Les premières suites de l’affaire de la nationalisation des actifs de la compagnie pétrolière Esso Chad ont commencé à émerger. Dans un communiqué rendu public le 20 avril 2023 par le secrétaire général de la Présidence du Tchad, Gali Ngothé Gatta, l’on apprend que depuis des semaines, des différends, rendant la collaboration et le partenariat entre le Tchad et le Cameroun sur la gestion du pipeline préoccupante, existent et persistent. Ceux-ci portent sur la «prétendue acquisition des actifs de l’ex-Esso Tchad par la nébuleuse Savannah Energy ».

En fait, depuis des semaines, le Tchad est sérieusement préoccupé par « les agissements inamicaux et contraires aux intérêts du Tchad» des représentants camerounais dans les conseils d’administration de Cameroon Oil Transportation company (Cotco) et Tchad Oil Transportation company (Totco). «Plusieurs de lettres de suite ont été adressées aux autorités camerounaises ; lettres qui sont restées sans réponse », souligne le secrétaire général de la Présidence de la République du Tchad dans son communiqué.

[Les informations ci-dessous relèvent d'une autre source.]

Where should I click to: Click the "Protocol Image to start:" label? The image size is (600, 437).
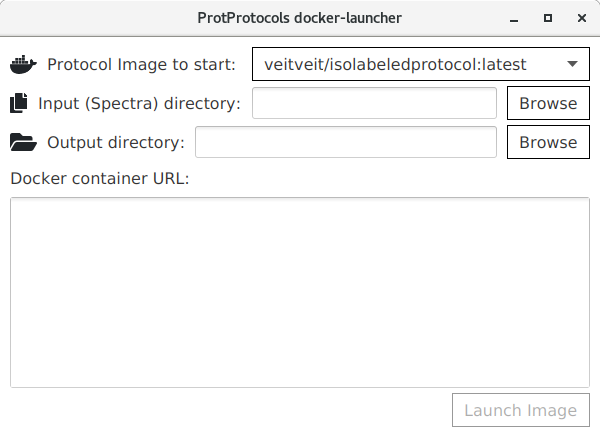pos(141,64)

Autre sujet de préoccupation dans cette affaire de nationalisation des actifs d’Esso au Tchad, le Tchad dénonce également les pressions des personnalités camerounaises qui gravitent autour de Savannah Energy sur des officiels tchadiens. Des « interférences » dont goûtent très peu Ndjamena.

Non content de cet état de choses, la Société nationale des hydrocarbures et Savannah Energy, derrière le dos de l’Etat tchadien, vont conclure « un accord prévoyant la cession par une filiale de Savannah Energy Plc de 10% du capital social de Cotco à la SNH ». Un acte qui courrouce au plus haut point à Ndjamena, d’autant plus qu’il viole les conventions et statuts de Cotco.

Cette démarche unilatérale des autorités camerounaises, notamment de la SNH, en contradiction avec les conventions et statuts de Cameroon Oil Transportation Company, a mis la puce à l’oreille du Tchad, qui s’est souvenu que sur un tout autre plan, le Cameroun ne joue pas franc jeu avec lui. Car, dans le cadre de l’acquisition des actifs de Petronas, le Tchad a déposé un dossier d’agrément en bonne et due forme auprès des autorités communautaires de la Concurrence.

« Plus d’un mois après, il revient que seul le Cameroun n’a pas répondu aux lettres de demande d’avis de non-objection adressée par la Cemac  aux ministres du Commerce  des pays membres », révèle Sg de la Présidence. Ces lettes, précise-t-il, sont utiles à la convocation de la commission de la concurrence qui devra statuer sur l’acquisition des actifs de Petronas par le Tchad.

Cet ensemble d’agissements et d’attitudes pour le moins questionnables, poussent ainsi le Tchad à « défendre ses intérêts et sa respectabilité », d’autant plus qu’ils « mettent à mal, dans ces deux dossiers, les relations entre les deux pays ». Aussi, tout en les dénonçant, le pays a-t-il décidé du rappel de son ambassadeur en poste à Yaoundé pour consultation.

Cette situation est l’aboutissement d’un bras de fer larvé qui dure depuis des semaines et qui aujourd’hui est révélé par cette sortie de l’Etat tchadien qui en a marre du jeu trouble du Cameroun dans ces dossiers.